- [How to complete this task] In the records below, find the line containing "This screenshot has height=318, width=569.", then copy that line and all lines after it, exactly, omitting every picture.

################

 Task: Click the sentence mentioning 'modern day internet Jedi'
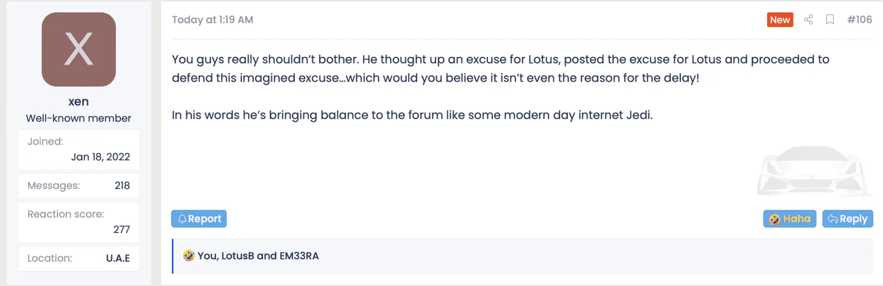pyautogui.click(x=412, y=115)
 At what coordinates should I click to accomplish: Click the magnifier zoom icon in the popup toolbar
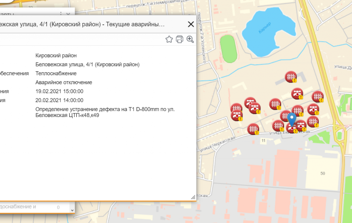coord(189,39)
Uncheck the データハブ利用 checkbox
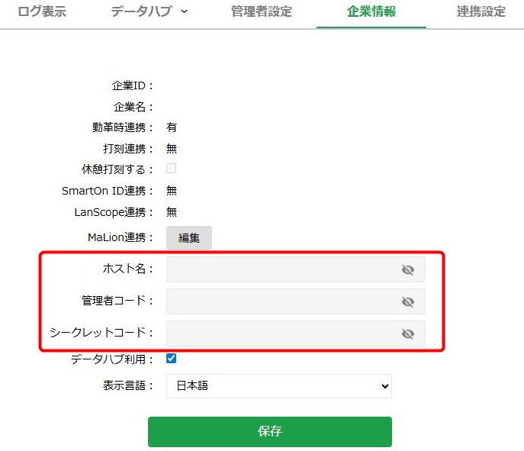Image resolution: width=524 pixels, height=451 pixels. coord(171,359)
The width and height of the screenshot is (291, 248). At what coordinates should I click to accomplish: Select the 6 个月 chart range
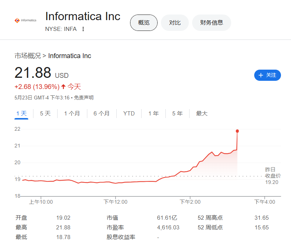[x=101, y=114]
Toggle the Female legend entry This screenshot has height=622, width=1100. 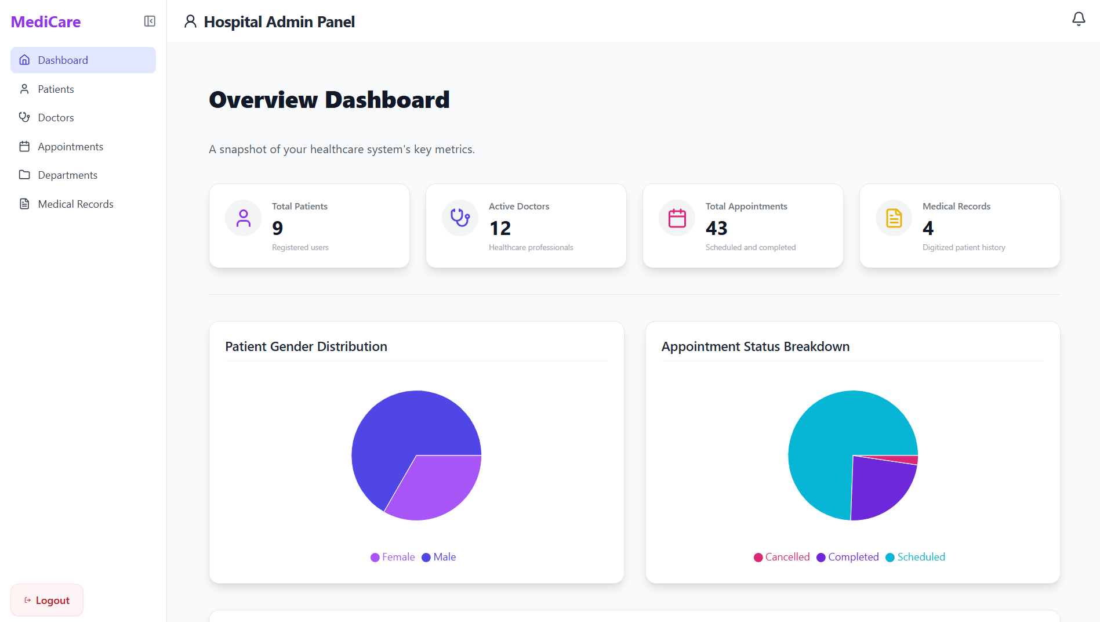[393, 557]
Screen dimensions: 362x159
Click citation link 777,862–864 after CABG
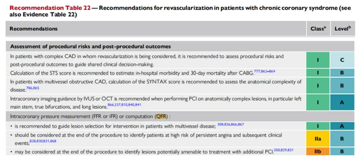click(264, 71)
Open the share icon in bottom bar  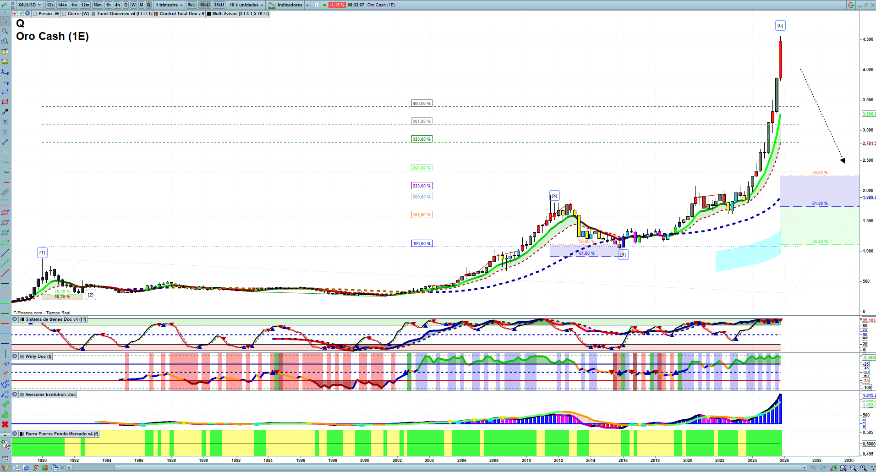click(x=16, y=468)
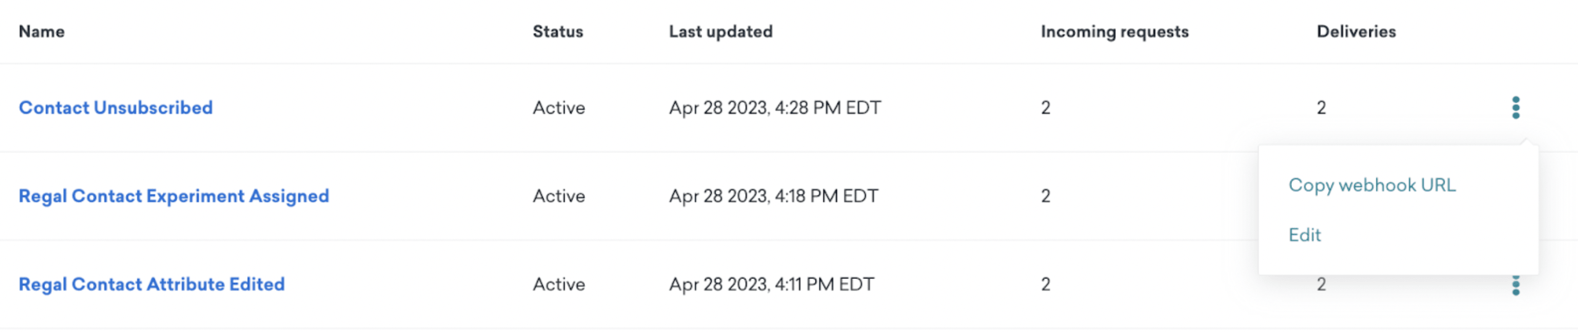1578x332 pixels.
Task: Open Regal Contact Attribute Edited link
Action: [x=151, y=284]
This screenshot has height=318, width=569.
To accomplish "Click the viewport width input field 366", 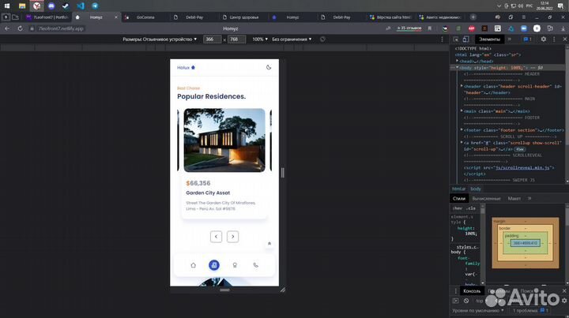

################

- [Response area]
This screenshot has height=318, width=569.
To accomplish "Click the viewport width input field 366", 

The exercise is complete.